The future is here now - and it looks pretty good
Laments about technological vision overlook the major, less glamorous advances in our daily lives
It has been 40 years since the last astronauts left the moon. That anniversary, which passed last week, has put some prominent technologists in a funk.
"You promised me Mars colonies. Instead, I got Facebook," reads the cover of MIT Technology Review. In an essay titled "Why We Can't Solve Big Problems", editor Jason Pontin considers "why there are no disruptive innovations" today.
Technology Review's headline, running below the face of Apollo astronaut Buzz Aldrin, now 82, is a play on another slogan: "We wanted flying cars. Instead we got 140 characters." That one comes from the manifesto of Founders Fund, a Silicon Valley venture-capital firm started by PayPal founders Peter Thiel, Luke Nosek and Ken Howery to invest in "transformational technologies and companies". (Among their investments is Space X, the launch-system business founded by Elon Musk.)
In speeches, interviews and articles, Thiel decries what he sees as the country's lack of significant innovations. "When tracked against the admittedly lofty hopes of the 1950s and 1960s, technological progress has fallen short in many domains," he wrote last year in National Review. "Consider the most literal instance of non-acceleration: We are no longer moving faster."

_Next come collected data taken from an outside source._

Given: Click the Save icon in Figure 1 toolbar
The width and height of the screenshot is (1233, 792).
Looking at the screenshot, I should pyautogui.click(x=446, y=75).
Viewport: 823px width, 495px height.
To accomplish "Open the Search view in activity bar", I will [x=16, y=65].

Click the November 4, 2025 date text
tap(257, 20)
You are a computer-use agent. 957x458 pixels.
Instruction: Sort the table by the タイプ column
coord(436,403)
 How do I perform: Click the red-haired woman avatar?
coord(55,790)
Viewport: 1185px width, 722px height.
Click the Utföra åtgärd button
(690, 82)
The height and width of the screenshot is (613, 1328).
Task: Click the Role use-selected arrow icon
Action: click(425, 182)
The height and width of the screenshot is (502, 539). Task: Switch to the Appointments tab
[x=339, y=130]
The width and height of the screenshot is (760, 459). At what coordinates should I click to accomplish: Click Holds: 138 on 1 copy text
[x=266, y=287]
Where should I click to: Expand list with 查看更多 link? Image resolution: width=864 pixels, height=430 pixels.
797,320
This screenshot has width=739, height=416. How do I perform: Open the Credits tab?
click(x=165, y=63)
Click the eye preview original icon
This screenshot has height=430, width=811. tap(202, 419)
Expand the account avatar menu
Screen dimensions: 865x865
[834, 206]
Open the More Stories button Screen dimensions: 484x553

Such warnings serve a useful purpose. Political barriers have made it harder to innovate with atoms than with bits. New technologies as diverse as hydraulic fracturing and direct-to-consumer genetic testing (neither mentioned by Thiel) attract instant and predictable opposition. As Thiel writes, "Progress is neither automatic nor mechanistic; it is rare."
But the current funk says less about economic or technological reality than it does about the power of a certain 20th-century technological glamour: all those images of space flight, elevated highways and flying cars, with their promise of escape from mundane existence into a better, more exciting place called The Future.